Even Richard Smith didn’t get a deal like that.

EPILOGUE

One last thing before we go.

This was a story about corporate mismanagement of cybersecurity, where those in power made bad decisions and didn’t pay the price.

Meanwhile, at the other end of these hacks, were the hackers themselves. According to what we know on the outside, only one person involved in any of those many attacks received justice for doing so. Karim Baratov, a young citizen of Toronto, was arrested and sentenced to five years in jail for having helped Aleksey Belan crack around six and a half thousand targeted accounts – an interesting story by itself, probably worth a future episode of ML.

Aleksey Belan himself–the guy who stole the 500 million Yahoo accounts in 2014–is still one of the FBI’s most wanted cybercriminals. Presumably, he’s somewhere in Russia, where he’s unlikely to be extradited or brought to court. One would imagine that his FSB handlers–Dmitri and Igor–are equally safe and secure in their jobs.
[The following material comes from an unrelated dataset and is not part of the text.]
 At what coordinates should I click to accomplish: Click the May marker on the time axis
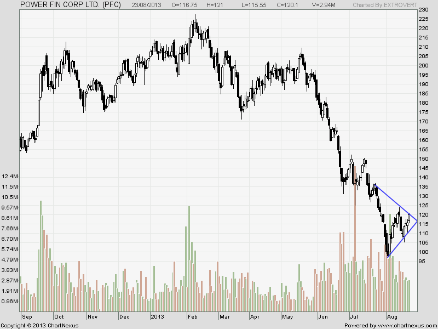point(287,316)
So, in the end, after the two largest data breaches in world history, Yahoo’s executives walked away with millions, their hackers walked free, and only one 20-something script kiddie was punished.

Actually, that’s wrong–there’s one other loser in this story. It’s you. In all likelihood, you, listening to this now, had a Yahoo account some time between 2000 and 2016, that was compromised once or many times over by hackers. That information made it into the hands of darknet criminals, and may still be out there, somewhere, right now.

Might be a good time to change your passwords.